▶ Exercise data:
◇ ◇ ◇ ◇ ◇ ◇ ◇

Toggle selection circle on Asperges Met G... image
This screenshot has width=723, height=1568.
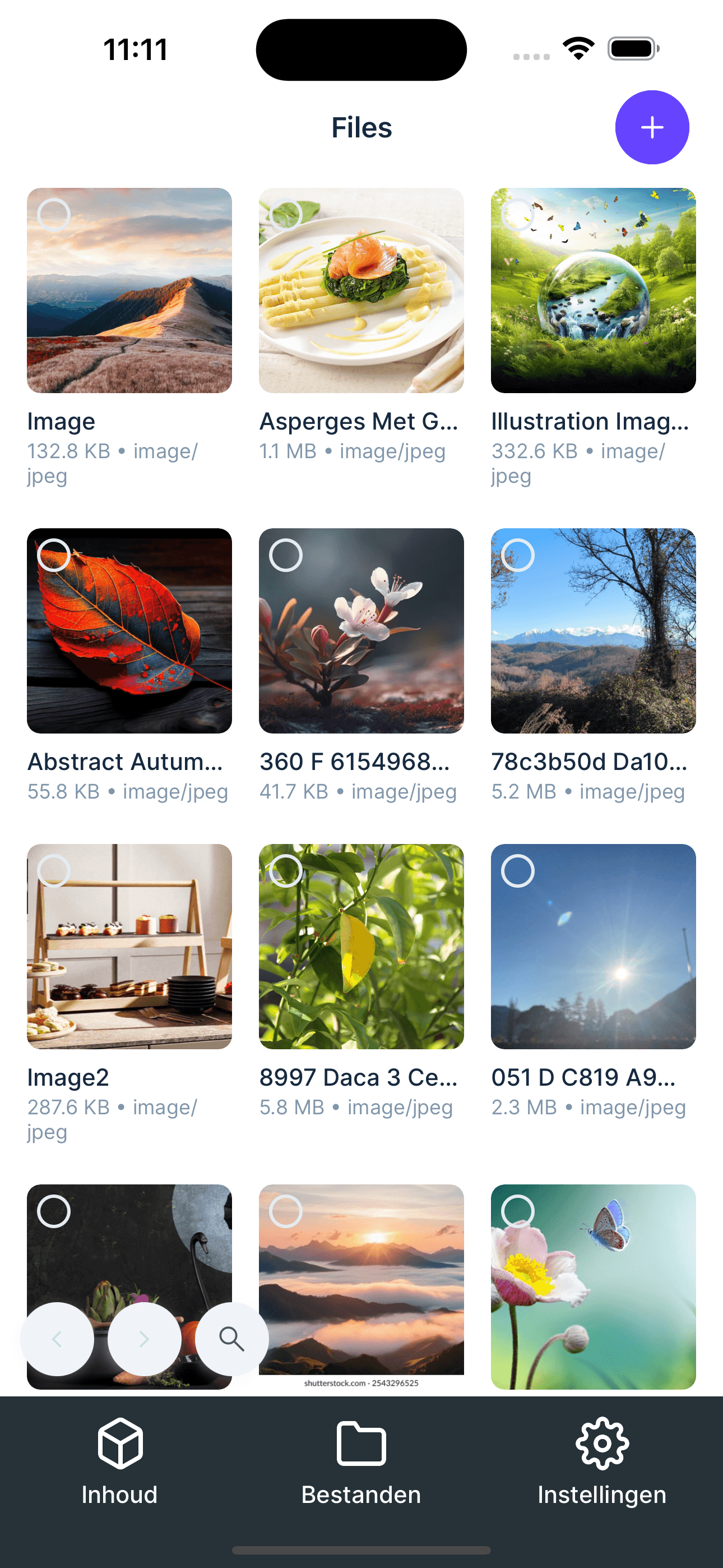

◇ ◇ ◇ ◇ ◇ ◇ ◇

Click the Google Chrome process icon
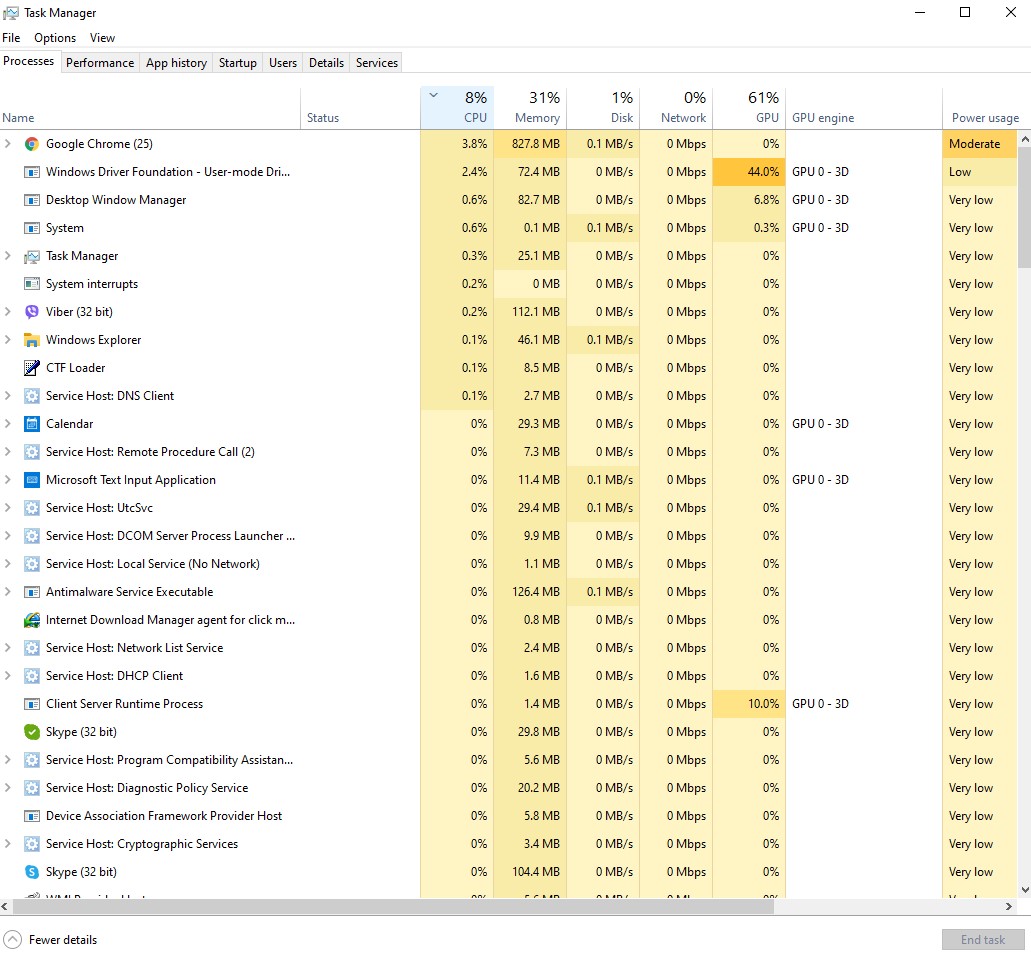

◇ ◇ ◇ ◇ ◇ ◇ ◇

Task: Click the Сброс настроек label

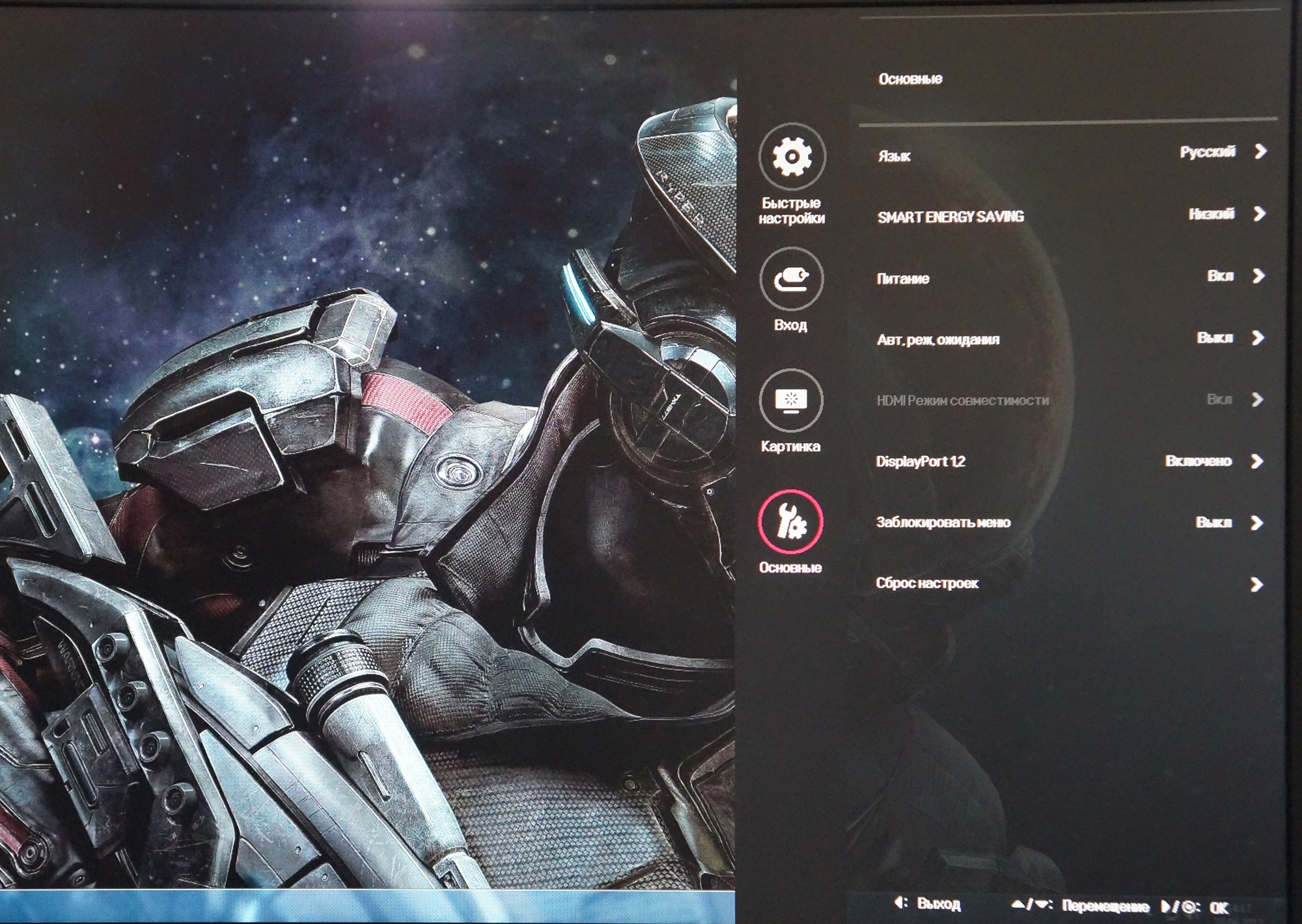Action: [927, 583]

◇ ◇ ◇ ◇ ◇ ◇ ◇

▶ What you should do:
Starting with the line with "Toggle selection circle" above and going on through the line with "This screenshot has width=723, height=1568.", transcribe every line exactly, both ends included, and add nothing.

▶ Response to this exercise:
Toggle selection circle on Asperges Met G... image
This screenshot has width=723, height=1568.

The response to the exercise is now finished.